On a recent Saturday afternoon in Santo Domingo, Dominican Republic a group of people from all walks of life assembled in a movie theater.
Some of them knew each other – I watched as people who are obviously friends and see one another on a regular basis hugged, chatted before the performance, or introduced new acquaintances to old ones. Others seemed to be either alone or in pairs … just there for the day to enjoy the performance and leave afterwards. All came to hear The Pearl Fishers, Bizet’s neglected opera recently presented by the Metropolitan Opera and now broadcast across the world through The Met: Live in HD. This was an opera performance benefitting from digital streaming: One of many technology-driven arts delivery-systems taking the sights and sounds of the opera house into a much wider space and speaking to a much more diverse audience.
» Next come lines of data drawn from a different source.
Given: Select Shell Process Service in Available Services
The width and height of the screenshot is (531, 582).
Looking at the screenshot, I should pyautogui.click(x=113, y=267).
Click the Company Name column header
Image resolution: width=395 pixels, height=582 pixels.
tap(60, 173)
This is hardly the first time this kind of thing has taken place. The Met has been broadcasting opera for decades upon decades. Many a Saturday afternoon was spent by a generation of listeners huddled around a radio in the days of the old Texaco-sponsored broadcasts of the 20th Century, and certainly opera has been seen on television, and the internet as well. The particular platform, while interesting as an innovation, is less important than the fact that what has heretofore been a local experience has now become available to a larger audience. It is art taken from the stage and suddenly made regional, national or international in scope.
Elsewhere, I’ve blogged about the Met’s summer outdoor opera presentations at Lincoln Center, but this particular performance struck me because it represents something relatively new in the Building-an-Arts-Community movement. As all of us know, we are experiencing the very redefinition of “community” in our lifetimes. What has always been understood as primarily local has moved beyond the limitations of geographic space into a digital space. A map no longer matters. Community is driven and defined by shared interests rather than proximity.
Now, what does that do to us? How does it impact relationships? What about access to quality artistry? Does this digital opportunity replace the live experience or does it enhance it? How do other new technologies affect relevance, intimacy, and impact? What does a Twitter feed do to develop communication and community between performers and listeners? What about Facebook, or Instagram?
I’m here in the Dominican Republic for a couple of months working on a music festival taking place in the Colonial City. While here, I visit with friends, and enjoy the vibrancy of relationships forged through the creation of the festival. One of those friendships is with someone who has taken on the role of “opera lady”. She has become that person in Santo Domingo who organizes, informs, and draws together many people who might or might not have experienced this art form in the past. She has developed relationships with individual artists through those social media platforms, and she uses those relationships to deepen her own experience of the art. Every day, even though she is in a country with no national opera company, she follows developments across the world. She reads blogs, listens on youtube, scans new sources for tidbits and tidal waves in the world of opera. And, of course, when the Met broadcasts are announced, she makes plans, schedules events and, yes, builds community around the broadcast. When she can, she flies to New York and hears opera in person, but that is now only one of the many ways she is able to experience this art form.
Last weekend, after the final notes of Bizet’s The Pearl Fishers, had sounded, I found myself in a restaurant with four couples, discussing the opera, reveling in its beauties and being grateful that we had been able to experience it together. A work that none of us had heard before was humming back to our inner ears, and we were basking in its melodies. And an innovative opening scene watched during the overture was now visually etched in our memories, presented in a way that none of us will forget. We were able to learn how it was accomplished in an intermission interview.
Beyond experiencing the opera itself though, it was that local component in an international delivery platform that truly struck me. We all understand that social media is changing our relationships; we know that streaming concerts now make the entire world available to listeners across the globe. Some feel threatened by this development. They ask, “How can this local organization compete with an internationally recognized company whose level of artistic achievement dwarfs all but a few organizations in the world.” Others see this development as the great democratizing moment in the arts – when technology breaks down the walls of non-access and replaces exclusivity with inclusivity.
What hit me, though, was that we might not have noticed that these international broadcasts have local implications – that friendships are developed not only online but in the movie lobby; not only on the screen, but in the restaurant. When community is redefined in this digital age, we can either become more estranged from each other – more isolated and separate – or we can reach out and enrich our non-digital lives. At least in Santo Domingo, over the past decade Peter Gelb has made something that is bringing people together, not only online, but in person. In that regard, there is no difference between “going to the opera” in the Dominican Republic, and doing the same thing at Lincoln Center: A chat in the lobby, some Bizet, and then a glass of wine with friends afterwards.
Even in a virtual-reality world, we still remain real. Yes, a streaming opera is different than one presented in person. But the differences have nothing to do with community; they do not enforce isolation any more than they encourage assembling. To the issue of coming together or of being alone we must look to ourselves. Our sense of community is a reflection of what we truly want – and at what we are willing to do to have it.